Methodology
Each repository was cloned to a local directory and scanned with sourcebook v0.8.3. The scan runs entirely locally with no API calls. It performs:
- File tree walk — inventories all files, detects languages and frameworks from package.json, pyproject.toml, go.mod, etc.
- Import graph construction — parses imports/requires across files, builds a dependency graph, ranks files by PageRank score to identify hub files.
- Git history analysis — examines recent commits for co-change coupling (files that change together), reverted commits, and fragile files (many rapid edits).
- Pattern matching — 50+ regex patterns detect naming conventions, test frameworks, auth patterns, routing approaches, and build tools.
- Hybrid sampling — for large repos, samples representative files rather than parsing everything. Ensures scans complete in seconds, not minutes.
Each finding is assigned a confidence level (high or medium) and a "discoverable" flag indicating whether an agent could reasonably find this information on its own. Only non-discoverable findings appear in the output brief.
Repos scanned
| Repo |
Language |
Type |
Explore |
| Next.js |
TypeScript |
Monorepo / Framework |
view → |
| Cal.com |
TypeScript |
Monorepo / App |
view → |
| Supabase |
TypeScript |
Monorepo / Platform |
view → |
| Django |
Python |
Framework |
view → |
| FastAPI |
Python |
Library |
view → |
| Express |
JavaScript |
Library |
view → |
| Flask |
Python |
Library |
view → |
| Hono |
TypeScript |
Library |
view → |
| Fastify |
JavaScript |
Library |
view → |
| Gin |
Go |
Library |
view → |
| Hugo |
Go |
Framework |
view → |
| Pydantic |
Python |
Library |
view → |
| shadcn/ui |
TypeScript |
Component library |
view → |
| Create T3 App |
TypeScript |
Scaffold / CLI |
view → |
| SQLModel |
Python |
Library |
view → |
Language breakdown: 7 TypeScript, 5 Python, 2 Go, 2 JavaScript (some repos detected as both TS and JS). Repo types: 3 monorepos, 5 libraries, 3 frameworks, 2 apps, 1 component library, 1 scaffold.
Aggregate findings
135 total findings across 15 repos. The most common categories:
- Hub files: Every repo has them. Files imported by 10+ other modules that most developers don't realize are critical chokepoints. Changing a hub file without understanding its blast radius causes cascading breakage.

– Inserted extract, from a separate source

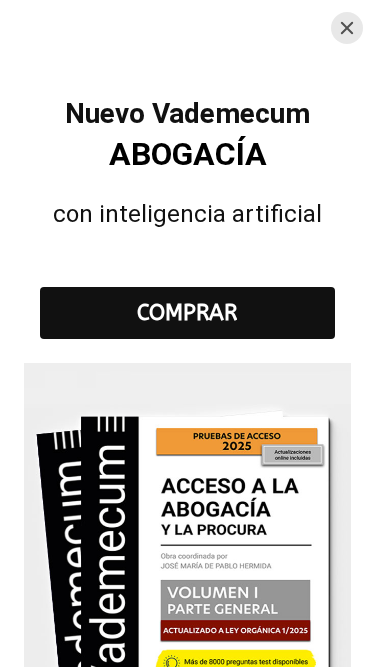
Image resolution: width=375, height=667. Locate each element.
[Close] (347, 28)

- Co-change coupling: Files that consistently change together in git history but live in different directories. These invisible dependencies are the #1 source of missed changes when agents modify one file without touching its partner.
- Convention variance: Most repos have a dominant coding style (naming, imports, exports), but 60%+ also have pockets of legacy code that follow a different convention. Agents that learn the dominant pattern may produce inconsistent code in legacy areas.

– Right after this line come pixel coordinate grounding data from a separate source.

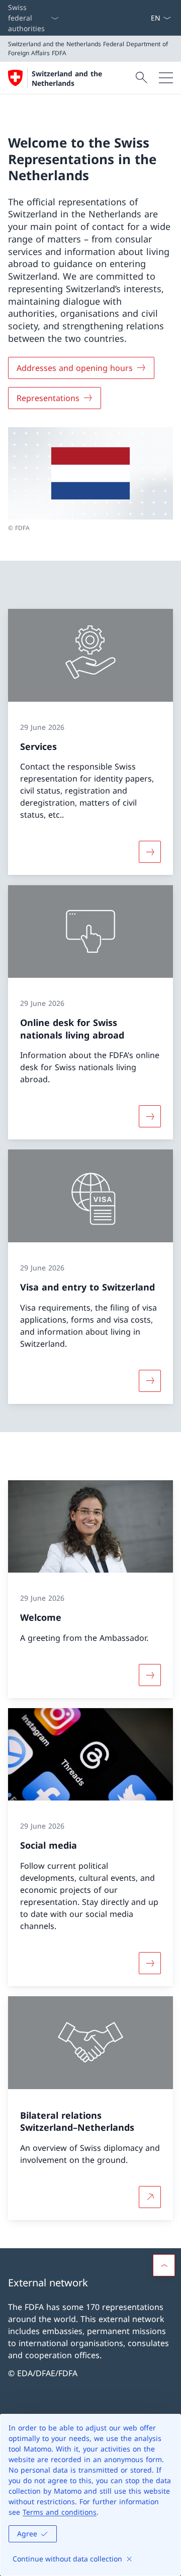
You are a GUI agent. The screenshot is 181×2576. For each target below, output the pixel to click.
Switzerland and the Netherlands (67, 78)
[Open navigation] (166, 78)
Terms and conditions (60, 2512)
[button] (164, 2265)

- Generated file traps: Auto-generated files (lock files, compiled output, type declarations) that look like source code. Agents that try to edit these waste tokens and produce broken patches.
- Fragile code: Files that required many rapid edits in recent history — usually indicating areas that are hard to get right. Agents should approach these with extra caution.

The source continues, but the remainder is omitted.